In a hundred years from now, our grandchildren’s grandchildren will have inherited whatever truly accessible wild wilderness areas that the decisions we make today will have allowed them to have.

Sears Island, Searsport, Maine, is one such site. It is likely, if decisions made today do not value this undefiled and unique location, that in the near future, it will be covered in multiple deep sea ports, noisy industrial machinery and petroleum storage tanks, that store not only petroleum, but other “hazmat” materials. The staging grounds proposed today to assemble offshore windmills will be long gone, after just one overdue hurricane smashes those windmills to smithereens. Once DOT gets its industrial foothold on Sears Island, it will become like a slow-moving blob that consumes the city. To “do nothing” is a decision, and it can greatly affect the fate of Sears Island.

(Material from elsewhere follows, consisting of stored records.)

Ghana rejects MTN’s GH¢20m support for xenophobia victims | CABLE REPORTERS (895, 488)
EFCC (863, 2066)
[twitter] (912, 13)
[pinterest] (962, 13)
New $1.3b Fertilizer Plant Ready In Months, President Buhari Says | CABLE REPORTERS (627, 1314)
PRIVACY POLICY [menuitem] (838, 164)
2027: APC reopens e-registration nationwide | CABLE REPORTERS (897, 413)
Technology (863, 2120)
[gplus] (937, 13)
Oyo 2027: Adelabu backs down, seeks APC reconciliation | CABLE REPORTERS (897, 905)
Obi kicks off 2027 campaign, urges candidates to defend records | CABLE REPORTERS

There is a reason why some of the largest insurance companies in the nation, such as State Farm and USAA, will not provide homeowners along the coast of Maine hurricane insurance. They pay highly educated analysts millions of dollars to do risk assessments for this type of cataclysmic event. It will be our great-grandchildren that will get stuck holding the bag for our mistakes, as many of these projects are  subsidized by the government.

Let us honor the reverence the Wabanaki also have for this island. They inhabited this island for hundreds of years, and it is also very likely a hallowed burial ground.